Before running, export the environment variable FITND_SRC to point to the directory where you have the fitnd script.

Help is given below.

You can test that things work by running, from your cloned directory,

fitnd "^+^*x0+^*x0*x0+^*x0*x0*x0" "test.dat"

which should give you the output as in fit-test-cubic.png

Requirements: cat, gcc, gnuplot, grep, nice, perl, sed, tail, wc

For more help, run (from the FITND_SRC directory) fitnd without arguments.


fitnd

Usage:

fitnd "function" filename [coefficients] [other options]

"function" should be in the form of a C-type function, with the letters a-q used as free parameters which you name, ^ is a free parameter (named automatically using r1,r2,r3 etc), s-z are dependent variables (you can use x0,x1,x2,... etc. as well). cos,sin,exp,tan,pow are treated explicitly and not turned into free parameters. ax is turned into (a*x), but don't try to rely on this too much - a properly formatted function is best! Remember this is C, so use pow(x,y) rather than x**y.

The filename is the name of the file that contains the data. This should be in space-separated columns.

Before running, export the environment variable FITND_SRC to point to the directory where you have the fitnd script. This is required so the compilation step finds the various source files.

Examples:

fitnd "^+^*x0" file.dat

Fits file.dat, which contains <x,y> data, to a linear function.

fitnd "^+^*x0*^x1" file2.dat

Fits file2.dat, which contains <x,y,z> data, to a function a+b*x*y.

fitnd "^+exp(-0.5*pow((x0-^)/^,2.0)" file2.dat 1.0 2.0 3.0

Gaussian fit, with vertical offset=1.0, mean=2.0 and variables=3.0.

Optional arguments:

fixlow, fixhigh, fixends : these weight the ends of the data files so that they are effectively fixed.
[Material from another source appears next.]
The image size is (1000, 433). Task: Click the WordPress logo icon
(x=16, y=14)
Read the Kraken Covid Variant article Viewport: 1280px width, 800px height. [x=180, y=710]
gnutype=... choose from lines, points, dots, etc. to fix the gnuplot line type

nognu - disables gnuplotting (useful for scripts/speed)

extragnu="..." - any string given here is passed to gnuplot prior to the plot being made. Useful for scripting.

(There are other arguments, but I cannot remember what they do :)

PLEASE NOTE

The assumption is that your data have magnitudes around 1.0 ... if you start using tiny numbers I humbly suggest that you multiply them to make them larger, and take this into account when making the fit, or use log space. Fitnd will not do this for you, learn to use sed, grep, gawk etc., or indeed Perl, instead.

Relevant environment variables

FITND_SRC

The location of the fitnd source files. Usually this is the directory which you cloned using git.

FITND_GNUPLOT

The contents of this are sent to gnuplot before the fit function is plotted.

FITND_COEFF_FORMAT

This is the sprintf-style format specifier used to output coefficients. Default is "%g".

FITND_TMP

Temporary directory location. Default it "/tmp/".

FITND_VB

If set to "1" then verbose output is logged to the screen. Default is "0".